The movant on a summary judgment motion has the initial burden of proving entitlement to summary judgment, by tender of evidentiary proof in admissible form sufficient to eliminate any material issues of fact from the case. Zuckerman v. City of New York, 49 N.Y.2d 557, 562 (1st Dept. 1980); Winegrad v. New York Univ. Med. Ctr., 64 N.Y.2d 851 (1st Dept. 1985). It is only when the proponent of the motion makes a prima facie showing of entitlement to summary judgment does the burden then shift to the party opposing the motion who must then demonstrate, by admissible evidence, the existence of a factual issue requiring a trial of the action. Zuckerman, supra at 562. Summary judgment is a drastic remedy and should not be granted where there is any doubt as to the existence of a triable issue of fact or where the factual issue is arguable or debatable. International Customs Assoc., Inc. v. Bristol-Meyers Squibb Co., 233 A.D.2d 161, 162 (1st Dept. 1996). If the proponent fails to make out its prima facie case for summary judgment, however, then its motion must be denied, regardless of the sufficiency of the opposing papers. Alvarez v. Prospect Hospital, 68 N.Y.2d 320 (1986); Ayotte v. Gervasio, 81 N.Y.2d 1062 (1993). Moreover, the court cannot resolve issues of credibility, as it is for the jury to weigh the evidence and draw legitimate inferences therefrom.S.J. Capelin Assocs. v Globe Mfg. Corp., 34 N.Y.2d 338 (1st Dept. 1974).

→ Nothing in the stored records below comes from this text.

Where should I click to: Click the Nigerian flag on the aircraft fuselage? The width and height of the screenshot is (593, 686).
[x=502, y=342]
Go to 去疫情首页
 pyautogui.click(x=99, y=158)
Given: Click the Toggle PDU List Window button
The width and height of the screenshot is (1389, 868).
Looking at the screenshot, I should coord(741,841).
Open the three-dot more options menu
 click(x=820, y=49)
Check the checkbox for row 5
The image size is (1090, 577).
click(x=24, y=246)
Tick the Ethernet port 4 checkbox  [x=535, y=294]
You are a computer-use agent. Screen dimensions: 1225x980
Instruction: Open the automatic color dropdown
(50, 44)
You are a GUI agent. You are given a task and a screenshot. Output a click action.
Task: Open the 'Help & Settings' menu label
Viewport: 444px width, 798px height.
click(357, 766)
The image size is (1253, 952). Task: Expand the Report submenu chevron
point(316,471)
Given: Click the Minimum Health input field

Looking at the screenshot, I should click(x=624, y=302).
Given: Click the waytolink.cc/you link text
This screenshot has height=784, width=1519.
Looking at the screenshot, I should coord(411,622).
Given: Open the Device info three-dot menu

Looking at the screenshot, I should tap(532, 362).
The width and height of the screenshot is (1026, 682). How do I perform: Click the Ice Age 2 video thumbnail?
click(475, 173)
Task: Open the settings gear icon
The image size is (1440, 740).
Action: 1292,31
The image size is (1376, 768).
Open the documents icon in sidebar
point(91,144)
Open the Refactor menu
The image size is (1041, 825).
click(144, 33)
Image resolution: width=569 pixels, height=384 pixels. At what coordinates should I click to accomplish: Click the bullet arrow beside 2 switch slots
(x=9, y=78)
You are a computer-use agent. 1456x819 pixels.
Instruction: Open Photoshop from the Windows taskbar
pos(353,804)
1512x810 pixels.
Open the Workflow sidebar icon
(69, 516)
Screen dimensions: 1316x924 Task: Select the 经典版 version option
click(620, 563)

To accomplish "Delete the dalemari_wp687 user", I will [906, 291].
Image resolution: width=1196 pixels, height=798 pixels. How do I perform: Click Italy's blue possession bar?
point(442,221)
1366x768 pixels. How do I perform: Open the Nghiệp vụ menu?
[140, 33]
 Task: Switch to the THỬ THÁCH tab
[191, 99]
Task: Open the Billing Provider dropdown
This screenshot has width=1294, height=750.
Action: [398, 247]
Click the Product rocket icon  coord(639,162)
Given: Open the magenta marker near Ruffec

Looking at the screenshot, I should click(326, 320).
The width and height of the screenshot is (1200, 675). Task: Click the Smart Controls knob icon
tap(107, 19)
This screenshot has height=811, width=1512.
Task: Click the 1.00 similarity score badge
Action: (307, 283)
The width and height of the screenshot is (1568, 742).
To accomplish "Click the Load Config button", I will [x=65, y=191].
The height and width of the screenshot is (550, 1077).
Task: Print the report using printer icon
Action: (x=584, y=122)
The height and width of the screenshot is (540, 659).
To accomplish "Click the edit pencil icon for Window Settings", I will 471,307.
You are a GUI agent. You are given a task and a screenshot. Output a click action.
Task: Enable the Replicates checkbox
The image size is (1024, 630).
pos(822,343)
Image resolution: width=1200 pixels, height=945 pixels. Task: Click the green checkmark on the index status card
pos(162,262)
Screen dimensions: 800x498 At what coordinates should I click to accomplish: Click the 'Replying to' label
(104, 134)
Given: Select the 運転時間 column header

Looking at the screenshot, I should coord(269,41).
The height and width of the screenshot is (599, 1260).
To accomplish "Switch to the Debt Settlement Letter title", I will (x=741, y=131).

Plaintiff's Motion and 1523 Ave's Cross-Motion for Summary Judgment

Where a contract of sale admits the broker's performance of services, the broker is entitled to summary judgment on its claim for a commission. Helmsley-Spear, Inc. v. New York Blood Center, Inc., 257 A.D.2d 64 (1st Dept. 1999); Holiday Management Associates, Inc. v. Albanese, 173 A.D.2d 775 (2d Dept. 1991). Where a lease provides for the payment of a commission directly by the seller/owner to the broker, this constitutes an admission by the seller/owner that the broker rendered some services with respect to the transaction and is entitled to the reasonable value thereof. See William B. May Co., Inc. v. Monaco Associates, 80 A.D.2d 798 (1st Dept. 1981); Ficor, Inc. v. National Kinney Corp., 67 A.D.2d 659 (1st Dept. 1979).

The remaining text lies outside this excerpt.